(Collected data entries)
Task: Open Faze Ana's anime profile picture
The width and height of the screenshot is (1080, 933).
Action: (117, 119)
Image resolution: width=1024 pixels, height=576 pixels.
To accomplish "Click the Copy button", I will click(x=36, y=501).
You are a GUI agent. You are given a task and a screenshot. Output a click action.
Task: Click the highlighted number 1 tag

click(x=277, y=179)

---

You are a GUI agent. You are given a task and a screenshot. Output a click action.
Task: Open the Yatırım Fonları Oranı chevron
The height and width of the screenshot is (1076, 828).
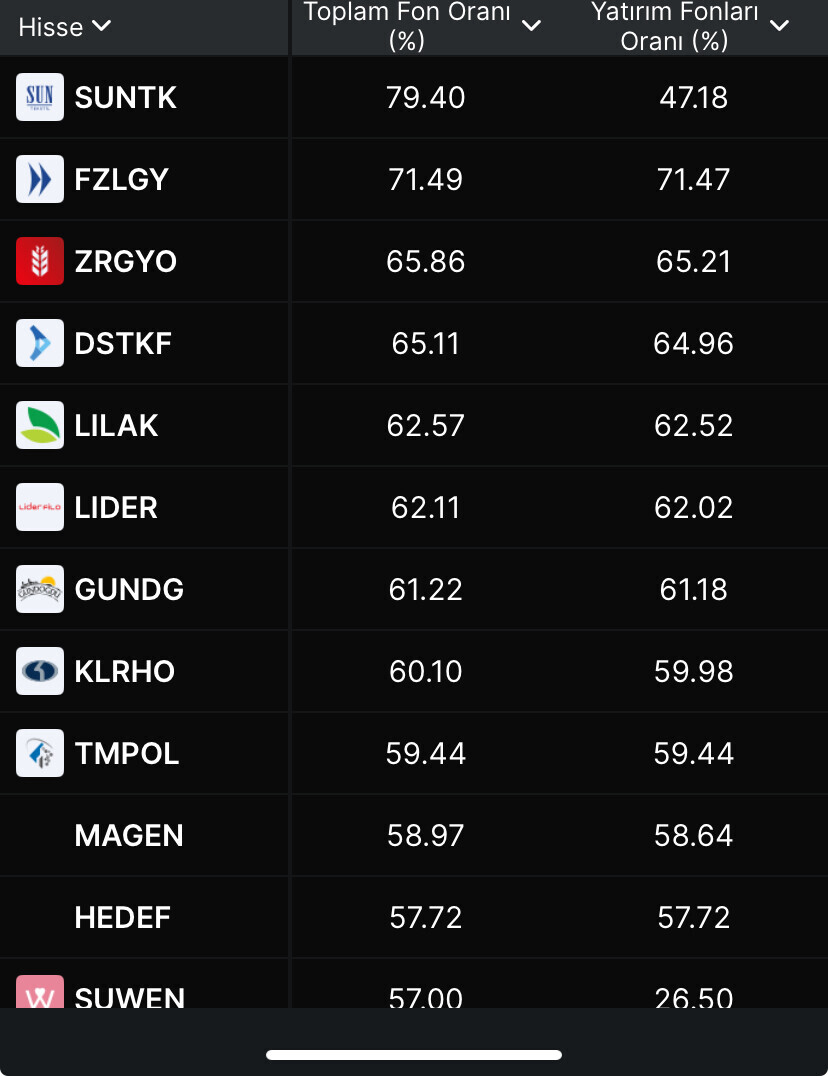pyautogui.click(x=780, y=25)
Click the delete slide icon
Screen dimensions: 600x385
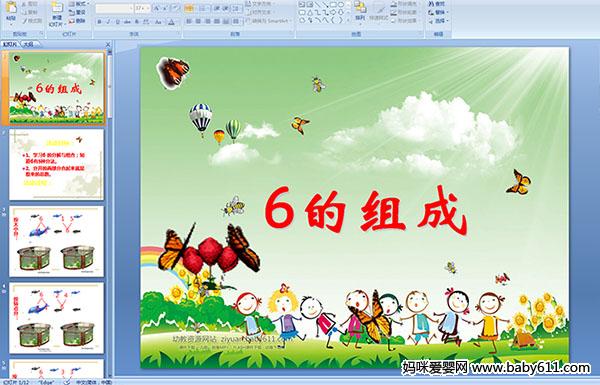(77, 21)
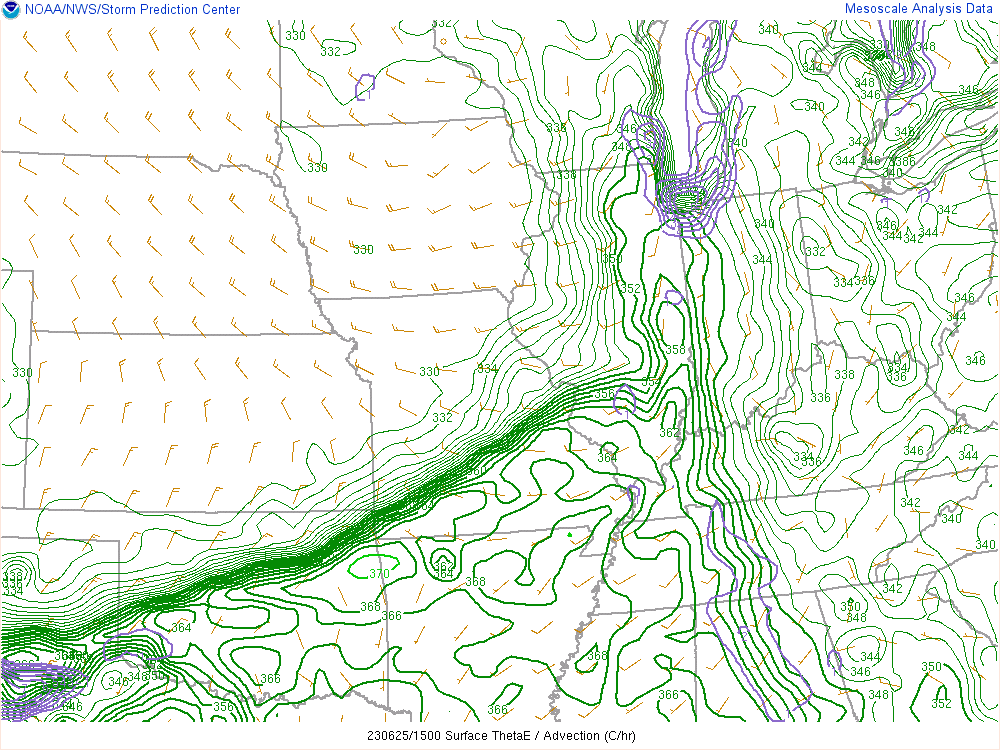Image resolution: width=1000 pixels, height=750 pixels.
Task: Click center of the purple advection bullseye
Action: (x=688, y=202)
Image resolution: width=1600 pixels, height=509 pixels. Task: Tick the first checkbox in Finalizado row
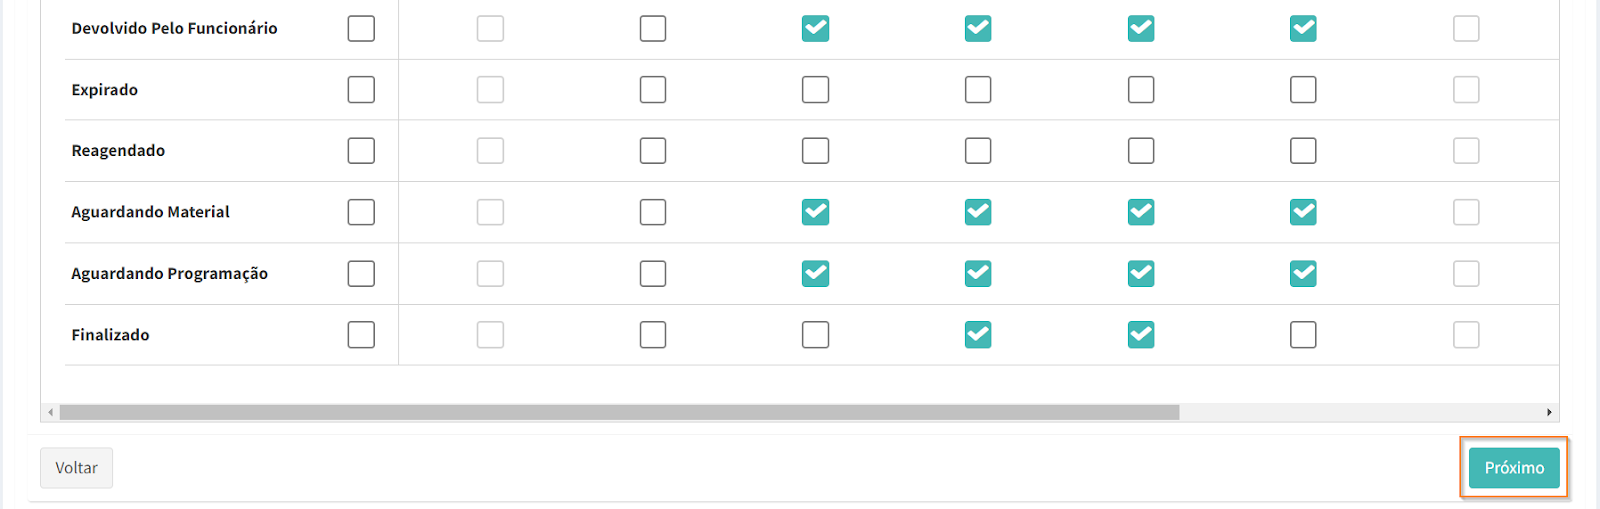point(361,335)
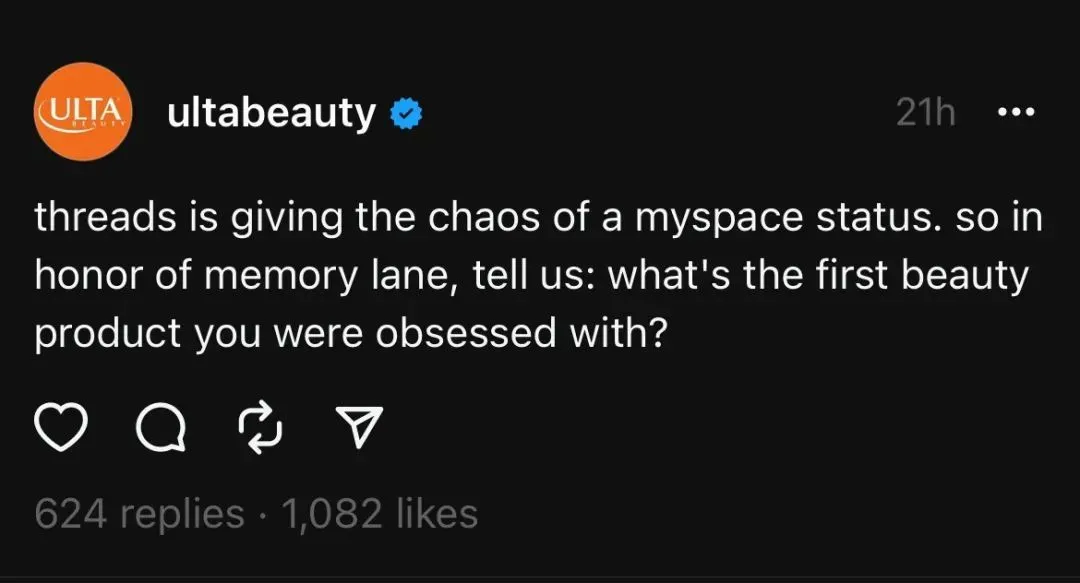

...

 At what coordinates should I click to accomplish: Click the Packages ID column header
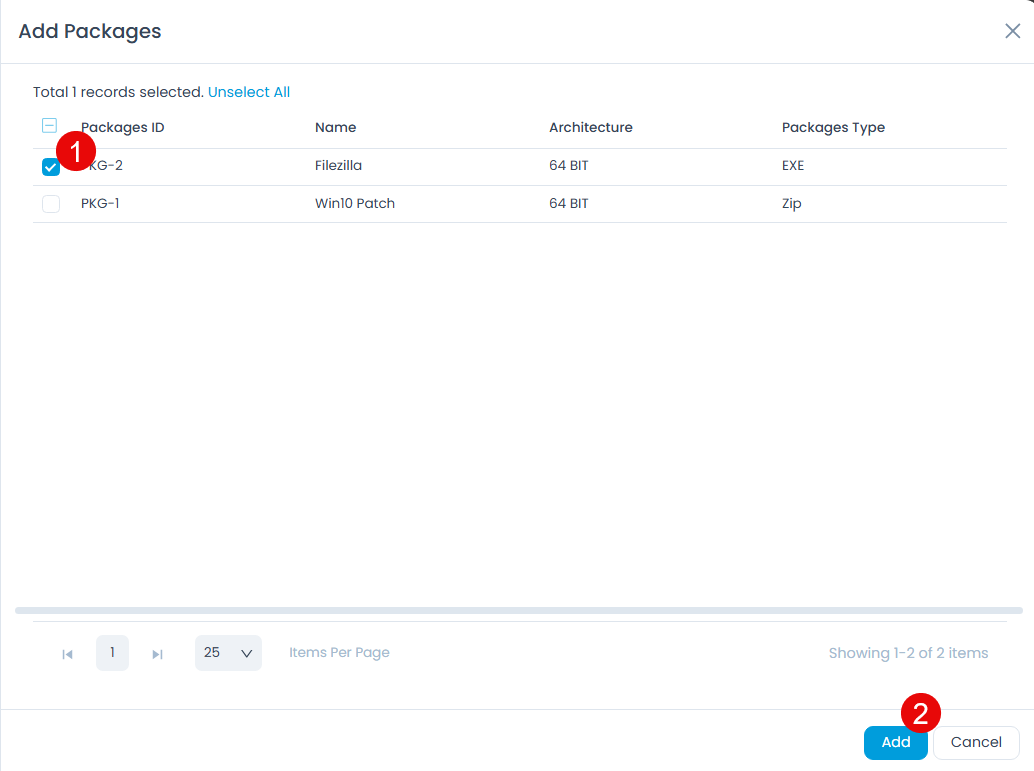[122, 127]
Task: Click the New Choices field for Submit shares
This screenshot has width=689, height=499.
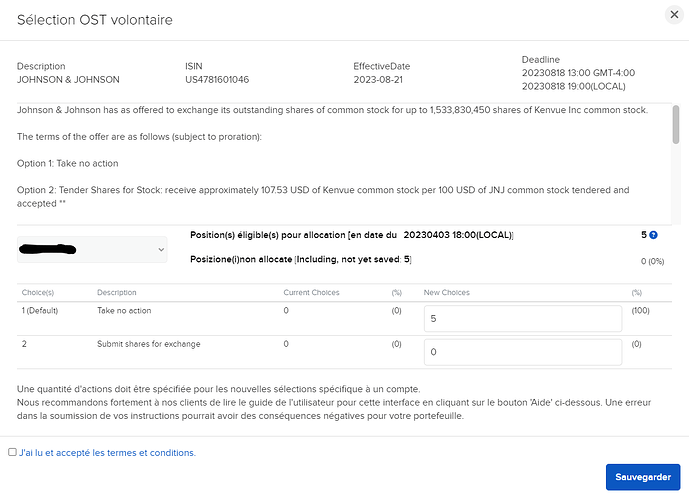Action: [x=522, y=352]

_EXERCISE AIM_
Which lines in the records above include the word "Open"? Copy them out.

_EXERCISE OUTPUT_
Task: Open Faze Ana's anime profile picture
Task: Open the Yatırım Fonları Oranı chevron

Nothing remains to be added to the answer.